[BEGIN Provided data]

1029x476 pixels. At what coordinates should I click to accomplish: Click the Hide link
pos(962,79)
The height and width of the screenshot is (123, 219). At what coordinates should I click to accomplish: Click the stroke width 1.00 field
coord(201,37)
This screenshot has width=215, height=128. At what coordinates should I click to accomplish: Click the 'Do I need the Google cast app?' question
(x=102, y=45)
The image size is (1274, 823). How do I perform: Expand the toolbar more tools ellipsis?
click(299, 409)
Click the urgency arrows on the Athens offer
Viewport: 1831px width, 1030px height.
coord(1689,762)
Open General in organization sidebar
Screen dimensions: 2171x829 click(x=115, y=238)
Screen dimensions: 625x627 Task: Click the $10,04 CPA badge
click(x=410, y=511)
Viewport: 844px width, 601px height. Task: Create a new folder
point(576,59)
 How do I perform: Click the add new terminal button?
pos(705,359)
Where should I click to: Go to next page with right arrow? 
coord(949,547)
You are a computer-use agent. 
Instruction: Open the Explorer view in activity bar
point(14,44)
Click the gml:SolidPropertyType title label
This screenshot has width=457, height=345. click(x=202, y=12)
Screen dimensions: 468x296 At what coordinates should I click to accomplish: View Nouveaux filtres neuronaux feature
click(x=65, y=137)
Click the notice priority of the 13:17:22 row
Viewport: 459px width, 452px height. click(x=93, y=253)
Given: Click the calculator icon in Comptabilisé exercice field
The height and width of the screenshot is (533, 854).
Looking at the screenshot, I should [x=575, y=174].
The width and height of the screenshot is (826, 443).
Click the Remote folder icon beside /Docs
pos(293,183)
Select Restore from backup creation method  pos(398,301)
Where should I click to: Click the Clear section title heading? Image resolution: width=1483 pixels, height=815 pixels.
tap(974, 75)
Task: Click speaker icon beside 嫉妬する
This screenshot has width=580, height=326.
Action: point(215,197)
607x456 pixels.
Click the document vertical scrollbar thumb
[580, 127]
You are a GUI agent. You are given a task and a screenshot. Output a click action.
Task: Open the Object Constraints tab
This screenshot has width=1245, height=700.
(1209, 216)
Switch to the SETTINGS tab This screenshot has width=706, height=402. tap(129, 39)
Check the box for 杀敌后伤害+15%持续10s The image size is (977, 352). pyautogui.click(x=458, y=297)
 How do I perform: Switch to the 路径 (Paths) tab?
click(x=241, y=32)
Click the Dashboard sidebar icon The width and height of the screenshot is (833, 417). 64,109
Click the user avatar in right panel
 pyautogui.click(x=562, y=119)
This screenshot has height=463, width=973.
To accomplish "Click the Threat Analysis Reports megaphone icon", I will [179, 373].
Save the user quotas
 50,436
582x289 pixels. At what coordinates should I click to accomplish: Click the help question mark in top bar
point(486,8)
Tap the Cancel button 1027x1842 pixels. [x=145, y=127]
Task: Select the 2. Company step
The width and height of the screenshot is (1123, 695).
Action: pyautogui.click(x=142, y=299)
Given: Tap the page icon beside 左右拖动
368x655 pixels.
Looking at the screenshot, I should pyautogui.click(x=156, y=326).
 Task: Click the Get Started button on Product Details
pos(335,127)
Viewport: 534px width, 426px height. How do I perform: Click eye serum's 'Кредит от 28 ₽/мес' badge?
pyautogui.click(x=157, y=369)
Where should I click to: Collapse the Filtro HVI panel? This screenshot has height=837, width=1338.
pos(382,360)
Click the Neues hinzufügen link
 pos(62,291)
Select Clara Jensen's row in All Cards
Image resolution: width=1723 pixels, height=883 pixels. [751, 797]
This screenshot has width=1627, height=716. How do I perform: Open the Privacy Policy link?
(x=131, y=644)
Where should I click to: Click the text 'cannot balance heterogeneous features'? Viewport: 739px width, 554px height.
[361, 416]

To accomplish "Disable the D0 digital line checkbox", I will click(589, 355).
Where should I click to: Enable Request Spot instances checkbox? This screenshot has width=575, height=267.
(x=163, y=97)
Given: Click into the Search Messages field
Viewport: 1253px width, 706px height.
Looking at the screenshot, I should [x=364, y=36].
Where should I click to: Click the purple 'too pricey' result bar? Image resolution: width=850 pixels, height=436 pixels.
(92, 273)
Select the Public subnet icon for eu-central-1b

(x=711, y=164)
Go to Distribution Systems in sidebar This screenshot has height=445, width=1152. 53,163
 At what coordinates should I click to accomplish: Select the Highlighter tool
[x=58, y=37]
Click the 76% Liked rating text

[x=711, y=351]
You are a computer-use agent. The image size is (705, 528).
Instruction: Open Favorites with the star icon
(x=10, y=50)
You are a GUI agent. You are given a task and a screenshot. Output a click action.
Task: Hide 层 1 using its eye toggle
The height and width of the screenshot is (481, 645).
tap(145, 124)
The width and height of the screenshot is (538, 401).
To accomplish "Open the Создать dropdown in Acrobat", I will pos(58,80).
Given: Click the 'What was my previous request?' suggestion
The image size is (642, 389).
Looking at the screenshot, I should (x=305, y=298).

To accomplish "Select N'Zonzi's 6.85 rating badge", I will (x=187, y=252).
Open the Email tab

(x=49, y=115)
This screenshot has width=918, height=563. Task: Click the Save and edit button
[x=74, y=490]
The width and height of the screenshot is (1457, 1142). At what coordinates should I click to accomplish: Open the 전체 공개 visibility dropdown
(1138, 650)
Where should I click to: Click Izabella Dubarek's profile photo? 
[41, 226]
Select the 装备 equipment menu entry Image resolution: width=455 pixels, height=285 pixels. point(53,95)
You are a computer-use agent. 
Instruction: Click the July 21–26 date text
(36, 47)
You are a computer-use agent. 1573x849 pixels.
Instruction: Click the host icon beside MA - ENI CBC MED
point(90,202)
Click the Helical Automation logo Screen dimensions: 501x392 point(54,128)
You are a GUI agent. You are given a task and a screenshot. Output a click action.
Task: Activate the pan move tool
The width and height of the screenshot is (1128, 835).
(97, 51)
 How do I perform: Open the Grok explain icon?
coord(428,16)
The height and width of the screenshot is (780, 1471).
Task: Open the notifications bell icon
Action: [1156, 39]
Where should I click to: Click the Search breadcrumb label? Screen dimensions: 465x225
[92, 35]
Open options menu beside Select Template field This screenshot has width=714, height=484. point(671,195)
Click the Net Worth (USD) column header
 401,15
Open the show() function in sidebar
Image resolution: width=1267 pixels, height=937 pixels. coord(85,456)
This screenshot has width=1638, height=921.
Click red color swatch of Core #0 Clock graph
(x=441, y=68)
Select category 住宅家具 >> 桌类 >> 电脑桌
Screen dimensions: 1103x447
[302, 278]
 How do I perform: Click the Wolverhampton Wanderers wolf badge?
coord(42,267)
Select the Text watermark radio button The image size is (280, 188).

[END Provided data]

▶ What is needed: Render the entries, from the first line through the line containing "Select Restore from", as a Markdown table with the columns Row and Text, numbering each line and leaving out blank lines.

▶ Task output:
| Row | Text |
|---|---|
| 1 | 1029x476 pixels. At what coordinates should I click to accomplish: Click the Hide link |
| 2 | pos(962,79) |
| 3 | The height and width of the screenshot is (123, 219). At what coordinates should I click to accomplish: Click the stroke width 1.00 field |
| 4 | coord(201,37) |
| 5 | This screenshot has width=215, height=128. At what coordinates should I click to accomplish: Click the 'Do I need the Google cast app?' question |
| 6 | (x=102, y=45) |
| 7 | The image size is (1274, 823). How do I perform: Expand the toolbar more tools ellipsis? |
| 8 | click(299, 409) |
| 9 | Click the urgency arrows on the Athens offer |
| 10 | Viewport: 1831px width, 1030px height. |
| 11 | coord(1689,762) |
| 12 | Open General in organization sidebar |
| 13 | Screen dimensions: 2171x829 click(x=115, y=238) |
| 14 | Screen dimensions: 625x627 Task: Click the $10,04 CPA badge |
| 15 | click(x=410, y=511) |
| 16 | Viewport: 844px width, 601px height. Task: Create a new folder |
| 17 | point(576,59) |
| 18 |  How do I perform: Click the add new terminal button? |
| 19 | pos(705,359) |
| 20 | Where should I click to: Go to next page with right arrow?  |
| 21 | coord(949,547) |
| 22 | You are a computer-use agent.  |
| 23 | Instruction: Open the Explorer view in activity bar |
| 24 | point(14,44) |
| 25 | Click the gml:SolidPropertyType title label |
| 26 | This screenshot has width=457, height=345. click(x=202, y=12) |
| 27 | Screen dimensions: 468x296 At what coordinates should I click to accomplish: View Nouveaux filtres neuronaux feature |
| 28 | click(x=65, y=137) |
| 29 | Click the notice priority of the 13:17:22 row |
| 30 | Viewport: 459px width, 452px height. click(x=93, y=253) |
| 31 | Given: Click the calculator icon in Comptabilisé exercice field |
| 32 | The height and width of the screenshot is (533, 854). |
| 33 | Looking at the screenshot, I should [x=575, y=174]. |
| 34 | The width and height of the screenshot is (826, 443). |
| 35 | Click the Remote folder icon beside /Docs |
| 36 | pos(293,183) |
| 37 | Select Restore from backup creation method  pos(398,301) |